## Task instructions
Please report every line in the entries that contains the string "will".
**** Input for this task
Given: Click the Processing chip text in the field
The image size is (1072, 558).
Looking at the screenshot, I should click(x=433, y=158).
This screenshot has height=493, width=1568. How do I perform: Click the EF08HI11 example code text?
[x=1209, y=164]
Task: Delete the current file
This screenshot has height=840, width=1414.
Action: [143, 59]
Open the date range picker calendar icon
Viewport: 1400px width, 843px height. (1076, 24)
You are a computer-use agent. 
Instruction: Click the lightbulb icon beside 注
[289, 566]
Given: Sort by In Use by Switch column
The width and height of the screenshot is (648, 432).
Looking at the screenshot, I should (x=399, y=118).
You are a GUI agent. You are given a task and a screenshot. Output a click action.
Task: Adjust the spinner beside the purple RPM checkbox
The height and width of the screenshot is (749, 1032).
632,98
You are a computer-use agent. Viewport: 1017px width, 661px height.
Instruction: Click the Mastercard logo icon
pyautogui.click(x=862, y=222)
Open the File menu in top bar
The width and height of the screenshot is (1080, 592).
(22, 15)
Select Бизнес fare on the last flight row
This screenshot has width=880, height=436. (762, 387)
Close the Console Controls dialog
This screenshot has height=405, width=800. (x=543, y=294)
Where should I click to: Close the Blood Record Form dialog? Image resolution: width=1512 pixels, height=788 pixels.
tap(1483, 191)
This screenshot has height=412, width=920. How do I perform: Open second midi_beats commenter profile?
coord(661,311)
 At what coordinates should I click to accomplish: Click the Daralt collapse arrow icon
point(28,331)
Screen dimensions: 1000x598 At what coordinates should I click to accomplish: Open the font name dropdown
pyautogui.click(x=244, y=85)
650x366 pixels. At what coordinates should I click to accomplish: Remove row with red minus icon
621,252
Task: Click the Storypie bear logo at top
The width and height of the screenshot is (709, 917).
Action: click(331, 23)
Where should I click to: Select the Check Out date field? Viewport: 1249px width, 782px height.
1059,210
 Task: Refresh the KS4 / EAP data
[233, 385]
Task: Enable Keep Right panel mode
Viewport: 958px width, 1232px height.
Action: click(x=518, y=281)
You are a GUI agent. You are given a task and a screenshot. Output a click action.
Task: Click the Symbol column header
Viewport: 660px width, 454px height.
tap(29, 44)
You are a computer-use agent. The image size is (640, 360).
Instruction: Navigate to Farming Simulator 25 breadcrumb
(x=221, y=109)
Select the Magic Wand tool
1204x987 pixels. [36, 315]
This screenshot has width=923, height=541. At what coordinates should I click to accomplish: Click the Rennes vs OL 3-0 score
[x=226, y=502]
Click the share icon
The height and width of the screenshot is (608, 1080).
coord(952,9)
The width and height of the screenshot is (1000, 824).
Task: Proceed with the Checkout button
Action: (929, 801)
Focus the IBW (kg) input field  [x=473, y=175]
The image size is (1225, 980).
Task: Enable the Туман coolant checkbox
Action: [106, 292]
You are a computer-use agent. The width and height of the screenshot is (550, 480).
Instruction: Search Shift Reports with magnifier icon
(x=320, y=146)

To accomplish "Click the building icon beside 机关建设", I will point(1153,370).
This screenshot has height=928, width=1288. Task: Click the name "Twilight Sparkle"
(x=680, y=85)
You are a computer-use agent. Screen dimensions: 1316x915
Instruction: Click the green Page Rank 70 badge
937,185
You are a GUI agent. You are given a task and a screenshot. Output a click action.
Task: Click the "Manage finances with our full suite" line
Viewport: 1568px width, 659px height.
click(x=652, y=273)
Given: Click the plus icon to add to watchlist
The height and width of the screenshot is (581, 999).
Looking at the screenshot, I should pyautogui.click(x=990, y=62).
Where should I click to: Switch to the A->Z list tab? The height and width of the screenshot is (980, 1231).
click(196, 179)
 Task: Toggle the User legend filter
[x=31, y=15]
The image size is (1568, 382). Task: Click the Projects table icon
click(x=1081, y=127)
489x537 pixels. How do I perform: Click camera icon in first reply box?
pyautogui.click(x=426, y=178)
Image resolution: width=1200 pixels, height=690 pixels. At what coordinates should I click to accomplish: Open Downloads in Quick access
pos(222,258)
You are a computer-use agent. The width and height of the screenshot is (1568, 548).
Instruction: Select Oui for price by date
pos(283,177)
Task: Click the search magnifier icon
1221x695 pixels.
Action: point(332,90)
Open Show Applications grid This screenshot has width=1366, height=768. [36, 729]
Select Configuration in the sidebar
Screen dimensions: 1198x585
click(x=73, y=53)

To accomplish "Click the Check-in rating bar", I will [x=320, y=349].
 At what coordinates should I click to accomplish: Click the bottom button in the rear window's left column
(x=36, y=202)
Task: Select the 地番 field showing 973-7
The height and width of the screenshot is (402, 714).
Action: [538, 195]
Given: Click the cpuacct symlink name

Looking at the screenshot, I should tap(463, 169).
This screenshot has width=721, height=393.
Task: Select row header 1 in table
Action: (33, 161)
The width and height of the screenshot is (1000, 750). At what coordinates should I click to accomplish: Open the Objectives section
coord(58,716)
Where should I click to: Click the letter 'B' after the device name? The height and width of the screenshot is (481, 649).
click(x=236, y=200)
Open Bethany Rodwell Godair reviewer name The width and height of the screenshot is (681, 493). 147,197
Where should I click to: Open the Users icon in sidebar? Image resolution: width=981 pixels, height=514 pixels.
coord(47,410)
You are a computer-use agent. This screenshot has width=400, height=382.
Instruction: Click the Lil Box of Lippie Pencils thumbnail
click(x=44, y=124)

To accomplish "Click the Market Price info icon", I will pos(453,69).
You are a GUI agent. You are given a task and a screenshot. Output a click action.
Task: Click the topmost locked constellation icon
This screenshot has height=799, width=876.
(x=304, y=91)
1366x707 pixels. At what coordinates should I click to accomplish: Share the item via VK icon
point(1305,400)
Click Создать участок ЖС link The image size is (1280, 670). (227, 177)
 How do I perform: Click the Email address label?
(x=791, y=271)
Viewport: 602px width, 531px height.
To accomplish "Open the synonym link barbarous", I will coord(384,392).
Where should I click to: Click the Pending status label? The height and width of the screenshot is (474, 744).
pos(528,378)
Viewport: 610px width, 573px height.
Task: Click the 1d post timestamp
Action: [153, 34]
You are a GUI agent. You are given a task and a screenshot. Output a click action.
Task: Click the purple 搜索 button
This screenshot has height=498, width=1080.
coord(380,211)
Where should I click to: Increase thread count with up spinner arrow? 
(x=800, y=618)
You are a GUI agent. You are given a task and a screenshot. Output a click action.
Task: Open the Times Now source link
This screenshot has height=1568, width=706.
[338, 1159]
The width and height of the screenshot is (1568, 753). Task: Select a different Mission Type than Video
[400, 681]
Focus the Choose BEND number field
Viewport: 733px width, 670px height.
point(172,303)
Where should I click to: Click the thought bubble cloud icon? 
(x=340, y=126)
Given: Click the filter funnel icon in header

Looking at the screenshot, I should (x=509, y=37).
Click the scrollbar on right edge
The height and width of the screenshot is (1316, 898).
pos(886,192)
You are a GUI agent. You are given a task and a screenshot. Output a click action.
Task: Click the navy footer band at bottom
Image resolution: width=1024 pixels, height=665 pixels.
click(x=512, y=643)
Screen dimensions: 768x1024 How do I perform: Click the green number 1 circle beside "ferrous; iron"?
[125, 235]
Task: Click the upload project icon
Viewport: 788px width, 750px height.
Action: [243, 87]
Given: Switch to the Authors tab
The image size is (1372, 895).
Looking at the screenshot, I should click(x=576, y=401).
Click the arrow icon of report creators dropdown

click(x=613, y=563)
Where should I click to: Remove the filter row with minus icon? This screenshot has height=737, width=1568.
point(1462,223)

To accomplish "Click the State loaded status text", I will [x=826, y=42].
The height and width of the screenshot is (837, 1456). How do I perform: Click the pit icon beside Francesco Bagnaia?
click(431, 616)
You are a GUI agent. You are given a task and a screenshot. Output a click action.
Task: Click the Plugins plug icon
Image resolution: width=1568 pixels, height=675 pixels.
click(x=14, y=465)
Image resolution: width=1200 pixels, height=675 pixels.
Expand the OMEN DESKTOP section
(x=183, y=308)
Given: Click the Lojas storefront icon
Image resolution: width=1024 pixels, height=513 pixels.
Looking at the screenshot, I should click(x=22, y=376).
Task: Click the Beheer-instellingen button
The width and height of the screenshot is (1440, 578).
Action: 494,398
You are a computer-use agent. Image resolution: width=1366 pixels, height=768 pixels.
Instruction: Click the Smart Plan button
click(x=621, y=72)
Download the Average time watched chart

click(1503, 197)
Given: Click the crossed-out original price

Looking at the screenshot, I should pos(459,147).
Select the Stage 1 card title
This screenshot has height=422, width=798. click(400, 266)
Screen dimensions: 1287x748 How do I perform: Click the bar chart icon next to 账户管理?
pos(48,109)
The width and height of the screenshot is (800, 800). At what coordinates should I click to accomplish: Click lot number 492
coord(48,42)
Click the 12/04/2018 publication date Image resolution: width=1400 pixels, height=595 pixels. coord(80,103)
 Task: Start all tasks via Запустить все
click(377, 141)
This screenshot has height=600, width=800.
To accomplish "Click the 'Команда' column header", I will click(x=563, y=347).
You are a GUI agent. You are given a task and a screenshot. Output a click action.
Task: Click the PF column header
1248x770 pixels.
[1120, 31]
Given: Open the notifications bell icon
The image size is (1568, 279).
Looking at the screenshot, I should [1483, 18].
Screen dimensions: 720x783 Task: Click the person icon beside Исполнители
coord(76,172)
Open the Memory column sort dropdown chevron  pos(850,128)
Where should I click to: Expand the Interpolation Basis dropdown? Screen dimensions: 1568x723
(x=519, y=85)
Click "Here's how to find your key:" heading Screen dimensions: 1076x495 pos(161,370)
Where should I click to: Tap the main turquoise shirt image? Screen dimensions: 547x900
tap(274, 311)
********
## Task output
To accomplish "Click the building icon beside 机关建设", I will point(1153,370).
To accomplish "Click the Check-in rating bar", I will [x=320, y=349].
To accomplish "Click the Market Price info icon", I will pos(453,69).
To accomplish "Open the synonym link barbarous", I will coord(384,392).
To accomplish "Click the State loaded status text", I will [x=826, y=42].
To accomplish "Click the 'Команда' column header", I will click(x=563, y=347).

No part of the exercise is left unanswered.